Excerpted data:
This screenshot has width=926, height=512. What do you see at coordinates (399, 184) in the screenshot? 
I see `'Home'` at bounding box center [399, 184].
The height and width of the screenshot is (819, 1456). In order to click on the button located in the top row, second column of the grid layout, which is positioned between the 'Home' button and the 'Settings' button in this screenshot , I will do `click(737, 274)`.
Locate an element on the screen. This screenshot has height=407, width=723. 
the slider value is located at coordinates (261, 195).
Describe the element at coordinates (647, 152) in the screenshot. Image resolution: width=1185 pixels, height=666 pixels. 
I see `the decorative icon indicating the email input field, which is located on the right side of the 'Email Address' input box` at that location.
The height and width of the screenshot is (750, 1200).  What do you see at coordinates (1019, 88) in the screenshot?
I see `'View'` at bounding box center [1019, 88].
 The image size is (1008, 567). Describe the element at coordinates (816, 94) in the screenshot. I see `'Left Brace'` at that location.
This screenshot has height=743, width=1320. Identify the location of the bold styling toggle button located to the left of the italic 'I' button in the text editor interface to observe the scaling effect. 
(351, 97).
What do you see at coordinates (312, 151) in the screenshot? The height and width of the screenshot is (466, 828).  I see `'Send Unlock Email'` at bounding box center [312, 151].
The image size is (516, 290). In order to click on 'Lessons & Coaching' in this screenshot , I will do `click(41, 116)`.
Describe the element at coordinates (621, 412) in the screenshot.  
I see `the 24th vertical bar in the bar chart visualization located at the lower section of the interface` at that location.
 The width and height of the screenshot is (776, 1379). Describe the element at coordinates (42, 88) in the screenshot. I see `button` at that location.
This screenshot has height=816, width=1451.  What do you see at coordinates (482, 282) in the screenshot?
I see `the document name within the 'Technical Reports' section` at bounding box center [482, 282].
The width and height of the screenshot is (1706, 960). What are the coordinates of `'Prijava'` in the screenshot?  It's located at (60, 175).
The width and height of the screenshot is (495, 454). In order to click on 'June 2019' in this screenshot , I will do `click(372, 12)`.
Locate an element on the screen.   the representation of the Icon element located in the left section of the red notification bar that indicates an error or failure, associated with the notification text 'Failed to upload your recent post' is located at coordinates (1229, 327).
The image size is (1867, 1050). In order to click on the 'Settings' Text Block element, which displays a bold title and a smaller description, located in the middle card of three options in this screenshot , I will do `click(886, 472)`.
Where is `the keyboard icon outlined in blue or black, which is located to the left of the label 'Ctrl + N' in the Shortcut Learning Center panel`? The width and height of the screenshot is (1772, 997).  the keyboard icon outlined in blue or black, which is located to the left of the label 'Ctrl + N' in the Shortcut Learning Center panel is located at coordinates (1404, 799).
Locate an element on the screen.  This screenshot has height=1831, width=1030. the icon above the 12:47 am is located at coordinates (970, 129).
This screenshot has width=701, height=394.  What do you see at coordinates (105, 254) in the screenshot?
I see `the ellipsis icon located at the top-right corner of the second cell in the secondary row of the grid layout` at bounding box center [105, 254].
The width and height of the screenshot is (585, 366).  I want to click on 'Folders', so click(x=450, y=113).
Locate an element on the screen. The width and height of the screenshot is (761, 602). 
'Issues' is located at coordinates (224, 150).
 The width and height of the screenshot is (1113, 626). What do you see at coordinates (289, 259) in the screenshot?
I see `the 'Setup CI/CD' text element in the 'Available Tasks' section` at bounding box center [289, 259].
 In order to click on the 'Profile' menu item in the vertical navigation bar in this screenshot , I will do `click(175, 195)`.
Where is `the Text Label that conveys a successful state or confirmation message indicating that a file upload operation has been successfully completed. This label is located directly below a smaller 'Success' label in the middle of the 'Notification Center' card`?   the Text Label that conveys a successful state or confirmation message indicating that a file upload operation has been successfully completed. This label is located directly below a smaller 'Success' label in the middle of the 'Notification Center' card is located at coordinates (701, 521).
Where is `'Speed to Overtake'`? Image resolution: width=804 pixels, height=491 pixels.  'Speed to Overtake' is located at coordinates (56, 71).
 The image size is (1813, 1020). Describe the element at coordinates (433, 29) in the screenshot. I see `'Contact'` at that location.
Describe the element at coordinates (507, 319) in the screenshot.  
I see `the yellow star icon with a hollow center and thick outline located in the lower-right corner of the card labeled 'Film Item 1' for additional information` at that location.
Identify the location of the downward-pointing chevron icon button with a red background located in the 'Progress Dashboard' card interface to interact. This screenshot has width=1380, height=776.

Exercise instructions: Count the lines of the entries above that include the string "interface" with case taken into account, and reply with only the number.

Problem solution: 3